Jonathan has focused primarily on Christian music since 2016, and he has performed on albums by his Journey bandmate Neal Schon. According to Cain’s official website, he has performed at the National Day of Prayer, Creation Music Festival, and NCAA Final Four tournament in recent years, and he has become “a sought-after speaker” who has given speeches at the Better Man Event and Prestonwood Men’s Conference. Jonathan hosts the “Anchored Podcast,” on which he “shares from the heart on topics of faith, family, marriage, manhood, and music,” and in 2022, he released the solo album “Arise.”
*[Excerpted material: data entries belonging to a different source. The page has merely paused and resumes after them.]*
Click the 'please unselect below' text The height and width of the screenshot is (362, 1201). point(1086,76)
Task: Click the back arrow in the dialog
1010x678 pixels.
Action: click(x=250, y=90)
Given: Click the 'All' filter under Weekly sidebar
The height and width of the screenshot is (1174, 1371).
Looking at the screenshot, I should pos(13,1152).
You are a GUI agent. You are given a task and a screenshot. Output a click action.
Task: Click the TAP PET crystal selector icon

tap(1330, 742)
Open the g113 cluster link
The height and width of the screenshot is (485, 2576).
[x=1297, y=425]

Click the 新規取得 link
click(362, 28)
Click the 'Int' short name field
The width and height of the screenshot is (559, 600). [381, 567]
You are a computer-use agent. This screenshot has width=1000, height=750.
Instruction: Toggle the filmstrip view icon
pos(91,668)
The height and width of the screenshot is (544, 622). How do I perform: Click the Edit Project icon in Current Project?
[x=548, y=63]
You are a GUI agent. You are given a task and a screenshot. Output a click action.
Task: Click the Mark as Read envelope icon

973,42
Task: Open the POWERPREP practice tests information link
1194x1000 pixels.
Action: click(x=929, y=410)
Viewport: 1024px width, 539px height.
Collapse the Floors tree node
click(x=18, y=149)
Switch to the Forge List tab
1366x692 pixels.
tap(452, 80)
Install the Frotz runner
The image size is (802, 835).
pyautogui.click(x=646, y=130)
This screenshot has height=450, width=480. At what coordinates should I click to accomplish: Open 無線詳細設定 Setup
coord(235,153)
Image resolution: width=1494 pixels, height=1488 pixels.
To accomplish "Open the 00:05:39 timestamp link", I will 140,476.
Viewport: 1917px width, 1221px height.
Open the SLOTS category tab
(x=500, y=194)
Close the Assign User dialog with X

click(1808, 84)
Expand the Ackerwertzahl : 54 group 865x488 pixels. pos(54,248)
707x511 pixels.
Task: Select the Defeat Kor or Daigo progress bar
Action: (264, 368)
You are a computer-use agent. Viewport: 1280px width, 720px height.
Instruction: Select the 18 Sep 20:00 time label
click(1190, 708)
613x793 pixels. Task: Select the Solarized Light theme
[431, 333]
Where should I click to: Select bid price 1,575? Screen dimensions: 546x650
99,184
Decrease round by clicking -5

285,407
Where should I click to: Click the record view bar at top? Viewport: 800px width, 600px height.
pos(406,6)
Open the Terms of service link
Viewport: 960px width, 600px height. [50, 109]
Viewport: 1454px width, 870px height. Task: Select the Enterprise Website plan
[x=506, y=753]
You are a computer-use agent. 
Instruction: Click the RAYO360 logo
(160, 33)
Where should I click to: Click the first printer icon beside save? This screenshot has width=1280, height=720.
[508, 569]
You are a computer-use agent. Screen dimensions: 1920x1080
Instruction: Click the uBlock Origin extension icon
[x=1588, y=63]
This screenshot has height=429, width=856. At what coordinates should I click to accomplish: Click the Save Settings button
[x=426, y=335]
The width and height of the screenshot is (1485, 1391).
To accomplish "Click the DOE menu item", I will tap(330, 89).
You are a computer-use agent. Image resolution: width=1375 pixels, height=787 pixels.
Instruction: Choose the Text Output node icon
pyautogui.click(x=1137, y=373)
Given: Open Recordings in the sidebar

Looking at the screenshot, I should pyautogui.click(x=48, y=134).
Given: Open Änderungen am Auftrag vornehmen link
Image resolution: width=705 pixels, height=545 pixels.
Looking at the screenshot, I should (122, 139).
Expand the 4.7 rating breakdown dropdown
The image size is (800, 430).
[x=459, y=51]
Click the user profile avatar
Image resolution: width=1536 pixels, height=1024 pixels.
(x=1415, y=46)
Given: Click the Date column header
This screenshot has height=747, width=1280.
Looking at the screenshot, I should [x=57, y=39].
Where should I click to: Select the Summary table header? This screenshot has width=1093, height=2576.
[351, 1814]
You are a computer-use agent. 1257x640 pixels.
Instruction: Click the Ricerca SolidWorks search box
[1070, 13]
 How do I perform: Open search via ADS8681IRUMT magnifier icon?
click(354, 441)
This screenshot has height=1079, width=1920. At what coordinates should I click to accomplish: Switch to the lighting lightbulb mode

In 2020, Cain and Schon fired two members of Journey, Ross Valory and Steve Smith, and sued them for more than $10 million, alleging that the men had engaged in an “attempted corporate coup d’état” to gain control of Nightmare Productions, which they believed was in control of the Journey name and logo. Valory countersued on grounds of emotional distress and breach of contract, and all parties later “resolved their differences and reached an amicable settlement agreement.”
Jonathan married Tané McClure, who he wrote “Faithfully” for, on February 23, 1980. They divorced in 1984. He wed Elizabeth Yvette Fullerton on February 17, 1989, and they welcomed daughter Madison in 1993 and twins Weston and Liza in 1996.
After Cain and Fullerton divorced in 2014, he married minister Paula White on April 25, 2015. Paula was the chair of the evangelical advisory board during the Trump administration, and she gave the invocation at his inauguration.
Jonathan has served as the worship leader at City of Destiny in Apopka, Florida, and Paula is the church’s pastor. Cain designed and built the Nashville recording studio Addiction Sound with Chris Huston and David Kalmusky. His website states that he has “helped raise more than $500,000 for the Make-A-Wish Foundation in Tennessee, as well as lends his support to Toys for Tots, the T.J. Martell Foundation and the Emeril Lagasse Foundation, among others.”
Awards and Nominations
In 1997, the Journey song “When You Love a Woman,” which Cain co-wrote, earned a Grammy nomination for Best Pop Performance by a Duo or Group with Vocal. Jonathan has won two BMI songwriter awards for the Journey hits “Who’s Crying Now” and “Open Arms.” In 2004, the band received a star on the Hollywood Walk of Fame.